> _TASK REQUIREMENTS_
Word-for-word reproduction, images excluded: copy every entry below.

> _THE DATA_
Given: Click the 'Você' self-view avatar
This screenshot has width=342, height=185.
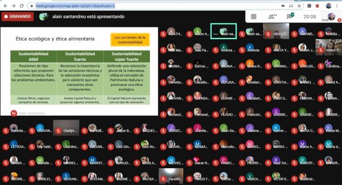Looking at the screenshot, I should coord(331,16).
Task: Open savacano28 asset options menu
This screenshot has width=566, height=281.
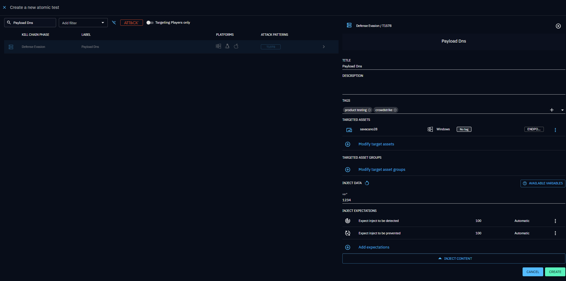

> _ANSWER SECTION_
Given: Click the 'Você' self-view avatar
This screenshot has width=342, height=185.
Looking at the screenshot, I should coord(331,16).
Task: Open savacano28 asset options menu
This screenshot has width=566, height=281.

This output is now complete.